(Word and element locating data)
+++

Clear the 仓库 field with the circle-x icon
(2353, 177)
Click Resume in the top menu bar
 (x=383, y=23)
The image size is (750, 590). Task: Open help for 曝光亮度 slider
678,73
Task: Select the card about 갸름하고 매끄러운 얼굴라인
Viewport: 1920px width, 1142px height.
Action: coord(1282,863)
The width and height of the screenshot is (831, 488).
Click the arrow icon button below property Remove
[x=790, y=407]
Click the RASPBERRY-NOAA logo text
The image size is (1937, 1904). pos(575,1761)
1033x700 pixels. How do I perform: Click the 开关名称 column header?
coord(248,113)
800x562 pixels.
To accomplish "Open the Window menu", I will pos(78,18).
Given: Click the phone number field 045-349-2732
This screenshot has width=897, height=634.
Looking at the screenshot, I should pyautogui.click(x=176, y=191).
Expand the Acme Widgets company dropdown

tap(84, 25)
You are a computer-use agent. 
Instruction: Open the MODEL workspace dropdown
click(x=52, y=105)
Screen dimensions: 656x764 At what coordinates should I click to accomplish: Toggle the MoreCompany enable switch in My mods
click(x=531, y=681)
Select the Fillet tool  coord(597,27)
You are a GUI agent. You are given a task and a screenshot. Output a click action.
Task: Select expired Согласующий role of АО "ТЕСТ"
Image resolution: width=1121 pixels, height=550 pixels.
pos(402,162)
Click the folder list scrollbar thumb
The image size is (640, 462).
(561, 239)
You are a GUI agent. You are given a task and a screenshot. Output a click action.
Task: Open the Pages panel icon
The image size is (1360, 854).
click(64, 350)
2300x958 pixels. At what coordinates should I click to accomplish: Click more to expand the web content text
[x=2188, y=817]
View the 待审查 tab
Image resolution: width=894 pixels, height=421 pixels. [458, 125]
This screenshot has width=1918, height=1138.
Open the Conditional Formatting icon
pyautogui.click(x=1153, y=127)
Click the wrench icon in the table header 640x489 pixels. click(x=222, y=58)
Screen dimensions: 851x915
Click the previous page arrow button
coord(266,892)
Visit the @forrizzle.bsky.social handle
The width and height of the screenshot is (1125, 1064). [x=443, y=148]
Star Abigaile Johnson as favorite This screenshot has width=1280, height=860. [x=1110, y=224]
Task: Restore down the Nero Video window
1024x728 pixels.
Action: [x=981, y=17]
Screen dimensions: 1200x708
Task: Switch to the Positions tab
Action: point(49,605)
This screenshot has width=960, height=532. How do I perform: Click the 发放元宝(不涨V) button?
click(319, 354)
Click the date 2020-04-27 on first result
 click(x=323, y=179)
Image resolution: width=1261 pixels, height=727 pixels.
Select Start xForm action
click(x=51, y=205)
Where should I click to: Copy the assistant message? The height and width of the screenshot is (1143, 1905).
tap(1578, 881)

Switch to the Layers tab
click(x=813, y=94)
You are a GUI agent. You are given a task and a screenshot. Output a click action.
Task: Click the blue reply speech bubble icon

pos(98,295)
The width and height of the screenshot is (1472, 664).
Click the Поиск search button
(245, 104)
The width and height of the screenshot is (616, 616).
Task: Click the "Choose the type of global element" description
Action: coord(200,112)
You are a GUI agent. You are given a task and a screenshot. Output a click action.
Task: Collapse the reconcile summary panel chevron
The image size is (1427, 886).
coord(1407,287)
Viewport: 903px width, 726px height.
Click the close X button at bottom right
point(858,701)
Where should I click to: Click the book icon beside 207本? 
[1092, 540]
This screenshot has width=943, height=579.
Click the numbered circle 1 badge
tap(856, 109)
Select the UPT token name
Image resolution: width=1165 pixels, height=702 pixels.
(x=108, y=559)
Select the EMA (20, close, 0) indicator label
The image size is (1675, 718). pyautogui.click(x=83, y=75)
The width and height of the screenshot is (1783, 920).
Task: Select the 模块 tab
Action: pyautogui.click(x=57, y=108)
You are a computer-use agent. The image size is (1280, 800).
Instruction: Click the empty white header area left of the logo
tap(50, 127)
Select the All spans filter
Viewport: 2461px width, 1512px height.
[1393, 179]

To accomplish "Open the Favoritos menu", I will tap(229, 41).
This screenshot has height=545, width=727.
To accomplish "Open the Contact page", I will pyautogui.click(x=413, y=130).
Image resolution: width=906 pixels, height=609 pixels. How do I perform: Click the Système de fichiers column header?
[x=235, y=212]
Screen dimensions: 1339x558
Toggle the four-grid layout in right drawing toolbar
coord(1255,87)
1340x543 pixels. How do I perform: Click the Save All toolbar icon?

+++

Rewrite all the items above, replacing each "GUI agent" with "GUI assistant" and leaving everything else unchanged.

* _SOLUTION_:
Clear the 仓库 field with the circle-x icon
(2353, 177)
Click Resume in the top menu bar
 (x=383, y=23)
The image size is (750, 590). Task: Open help for 曝光亮度 slider
678,73
Task: Select the card about 갸름하고 매끄러운 얼굴라인
Viewport: 1920px width, 1142px height.
Action: coord(1282,863)
The width and height of the screenshot is (831, 488).
Click the arrow icon button below property Remove
[x=790, y=407]
Click the RASPBERRY-NOAA logo text
The image size is (1937, 1904). pos(575,1761)
1033x700 pixels. How do I perform: Click the 开关名称 column header?
coord(248,113)
800x562 pixels.
To accomplish "Open the Window menu", I will pos(78,18).
Given: Click the phone number field 045-349-2732
This screenshot has width=897, height=634.
Looking at the screenshot, I should pyautogui.click(x=176, y=191).
Expand the Acme Widgets company dropdown

tap(84, 25)
You are a computer-use agent. 
Instruction: Open the MODEL workspace dropdown
click(x=52, y=105)
Screen dimensions: 656x764 At what coordinates should I click to accomplish: Toggle the MoreCompany enable switch in My mods
click(x=531, y=681)
Select the Fillet tool  coord(597,27)
You are a GUI assistant. You are given a task and a screenshot. Output a click action.
Task: Select expired Согласующий role of АО "ТЕСТ"
Image resolution: width=1121 pixels, height=550 pixels.
pos(402,162)
Click the folder list scrollbar thumb
The image size is (640, 462).
(561, 239)
You are a GUI assistant. You are given a task and a screenshot. Output a click action.
Task: Open the Pages panel icon
The image size is (1360, 854).
click(64, 350)
2300x958 pixels. At what coordinates should I click to accomplish: Click more to expand the web content text
[x=2188, y=817]
View the 待审查 tab
Image resolution: width=894 pixels, height=421 pixels. [458, 125]
This screenshot has width=1918, height=1138.
Open the Conditional Formatting icon
pyautogui.click(x=1153, y=127)
Click the wrench icon in the table header 640x489 pixels. click(x=222, y=58)
Screen dimensions: 851x915
Click the previous page arrow button
coord(266,892)
Visit the @forrizzle.bsky.social handle
The width and height of the screenshot is (1125, 1064). [x=443, y=148]
Star Abigaile Johnson as favorite This screenshot has width=1280, height=860. [x=1110, y=224]
Task: Restore down the Nero Video window
1024x728 pixels.
Action: [x=981, y=17]
Screen dimensions: 1200x708
Task: Switch to the Positions tab
Action: point(49,605)
This screenshot has width=960, height=532. How do I perform: Click the 发放元宝(不涨V) button?
click(319, 354)
Click the date 2020-04-27 on first result
 click(x=323, y=179)
Image resolution: width=1261 pixels, height=727 pixels.
Select Start xForm action
click(x=51, y=205)
Where should I click to: Copy the assistant message? The height and width of the screenshot is (1143, 1905).
tap(1578, 881)

Switch to the Layers tab
click(x=813, y=94)
You are a GUI assistant. You are given a task and a screenshot. Output a click action.
Task: Click the blue reply speech bubble icon

pos(98,295)
The width and height of the screenshot is (1472, 664).
Click the Поиск search button
(245, 104)
The width and height of the screenshot is (616, 616).
Task: Click the "Choose the type of global element" description
Action: coord(200,112)
You are a GUI assistant. You are given a task and a screenshot. Output a click action.
Task: Collapse the reconcile summary panel chevron
The image size is (1427, 886).
coord(1407,287)
Viewport: 903px width, 726px height.
Click the close X button at bottom right
point(858,701)
Where should I click to: Click the book icon beside 207本? 
[1092, 540]
This screenshot has width=943, height=579.
Click the numbered circle 1 badge
tap(856, 109)
Select the UPT token name
Image resolution: width=1165 pixels, height=702 pixels.
(x=108, y=559)
Select the EMA (20, close, 0) indicator label
The image size is (1675, 718). pyautogui.click(x=83, y=75)
The width and height of the screenshot is (1783, 920).
Task: Select the 模块 tab
Action: pyautogui.click(x=57, y=108)
You are a computer-use agent. The image size is (1280, 800).
Instruction: Click the empty white header area left of the logo
tap(50, 127)
Select the All spans filter
Viewport: 2461px width, 1512px height.
[1393, 179]

To accomplish "Open the Favoritos menu", I will tap(229, 41).
This screenshot has height=545, width=727.
To accomplish "Open the Contact page", I will pyautogui.click(x=413, y=130).
Image resolution: width=906 pixels, height=609 pixels. How do I perform: Click the Système de fichiers column header?
[x=235, y=212]
Screen dimensions: 1339x558
Toggle the four-grid layout in right drawing toolbar
coord(1255,87)
1340x543 pixels. How do I perform: Click the Save All toolbar icon?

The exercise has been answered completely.